Plaintiffs Gary Blum and Lucia Billiot filed their complaint Nov. 6 in the 16th Judicial District Court, St. Mary Parish, alleging the defendants “have left behind an extensive network of lead-covered cables and other associated lead equipment stretching across Louisiana,” said the notice of removal Tuesday (docket 6:23-cv-01748). Blum and Billiot allege that the cables “are an unlawful intrusion on private property” and are causing all plaintiffs and putative class members “property damage and a risk to human health.”
Blum and Billiot seek recovery on behalf of themselves and a putative class that includes all people “who own immovable property in Louisiana that has been damaged by Defendants’ lead-covered telephone cables and associated lead equipment,” said the notice of removal. They allege “no temporal limitation” on their putative class, it said.
The defendants’ “profit-driven decisions” to leave these “dangerous lead-covered cables” in place was made even though the cables “became obsolete and have been replaced by several newer, safer generations of telecommunications cable and equipment,” said the complaint. Their decision “to line their own pockets by leaving the leaden cables and equipment strewn all over Louisiana has caused significant damage to property across Louisiana and is a violation of the law,” it said.
The defendants owned and operated the lead-covered cables “and are responsible for their removal and for restoration of the property damage” they have caused, “including soil and water contamination,” said the complaint. Their predecessor companies installed the majority of the cables before the 1970s, it said.
When technology advanced, the predecessor companies “upgraded the telephone lines by installing new ones,” first by using “plastic sheathed lines,” and later fiber optic cables as the industry standard, said the complaint. During those advancements, the defendants “made the decision to leave the degraded and largely obsolete lead-covered cables and associated equipment in the ground and on the surface all over Louisiana,” it said.

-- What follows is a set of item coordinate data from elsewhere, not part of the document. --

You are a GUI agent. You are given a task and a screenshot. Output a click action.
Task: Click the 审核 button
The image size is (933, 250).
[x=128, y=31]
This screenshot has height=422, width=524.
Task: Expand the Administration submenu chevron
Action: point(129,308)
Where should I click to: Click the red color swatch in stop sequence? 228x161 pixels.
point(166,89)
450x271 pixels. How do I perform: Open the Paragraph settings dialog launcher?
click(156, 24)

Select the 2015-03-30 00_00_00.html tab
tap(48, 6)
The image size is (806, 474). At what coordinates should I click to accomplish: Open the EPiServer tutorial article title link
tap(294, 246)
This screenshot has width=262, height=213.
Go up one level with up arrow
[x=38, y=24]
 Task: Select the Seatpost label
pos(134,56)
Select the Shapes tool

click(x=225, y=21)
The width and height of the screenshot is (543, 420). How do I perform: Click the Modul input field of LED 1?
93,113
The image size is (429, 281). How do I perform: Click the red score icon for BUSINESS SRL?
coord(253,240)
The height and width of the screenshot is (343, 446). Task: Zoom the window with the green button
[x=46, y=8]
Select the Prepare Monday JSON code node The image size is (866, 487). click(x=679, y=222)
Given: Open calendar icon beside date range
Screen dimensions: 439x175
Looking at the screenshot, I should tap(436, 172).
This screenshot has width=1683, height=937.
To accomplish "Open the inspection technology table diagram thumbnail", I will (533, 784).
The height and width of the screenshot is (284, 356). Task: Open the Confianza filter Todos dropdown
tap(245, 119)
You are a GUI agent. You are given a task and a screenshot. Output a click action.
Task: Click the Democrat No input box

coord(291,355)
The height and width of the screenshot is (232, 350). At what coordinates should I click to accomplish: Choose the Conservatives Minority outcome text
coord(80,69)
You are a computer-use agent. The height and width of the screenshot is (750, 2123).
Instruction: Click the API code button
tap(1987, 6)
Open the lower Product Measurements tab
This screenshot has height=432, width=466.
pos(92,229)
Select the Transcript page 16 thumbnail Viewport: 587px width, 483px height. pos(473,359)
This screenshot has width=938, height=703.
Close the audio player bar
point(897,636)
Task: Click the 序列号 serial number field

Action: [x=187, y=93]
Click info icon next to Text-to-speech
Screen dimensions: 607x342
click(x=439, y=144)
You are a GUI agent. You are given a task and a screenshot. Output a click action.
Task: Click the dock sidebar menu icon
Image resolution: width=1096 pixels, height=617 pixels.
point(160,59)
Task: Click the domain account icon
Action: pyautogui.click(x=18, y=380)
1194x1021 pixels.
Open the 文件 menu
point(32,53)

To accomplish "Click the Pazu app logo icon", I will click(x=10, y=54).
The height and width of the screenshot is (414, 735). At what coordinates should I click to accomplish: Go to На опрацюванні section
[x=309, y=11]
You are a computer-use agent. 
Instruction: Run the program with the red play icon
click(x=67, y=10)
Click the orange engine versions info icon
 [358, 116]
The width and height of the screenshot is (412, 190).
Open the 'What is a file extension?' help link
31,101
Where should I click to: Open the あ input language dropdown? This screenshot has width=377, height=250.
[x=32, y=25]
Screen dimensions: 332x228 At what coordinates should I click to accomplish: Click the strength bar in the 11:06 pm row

The defendants “have known for decades” that the lead-covered cables “should be removed” and posed “an environmental hazard” to people, animals and property, said the complaint. But instead of removing them or warning the public about the presence of lead on property across the U.S., the defendants “kept silent in the hopes that this unknown source of lead contamination would remain undiscovered and that they would not have to pay to remove it,” it said. All that changed in July when the Wall Street Journal published a series of articles that illuminated the issue, it said.
Plaintiffs Blum and Billiot weren’t aware that the defendants had left lead cables on or adjacent to their properties until the WSJ’s reporting in July, said the complaint. The defendants “have a duty” to remove the “offending” lead cables on their properties, it said. They also have a duty “to clean up any contamination” resulting from their lead cables, including in the soil, surface water and groundwater, “and to prevent it from migrating onto neighboring properties,” it said.
The defendants are liable “for any and all remedies determined to be appropriate” by the court, said the complaint. The plaintiffs seek injunctive relief for removal of the cables, plus restoration of their properties and monetary compensation, it said.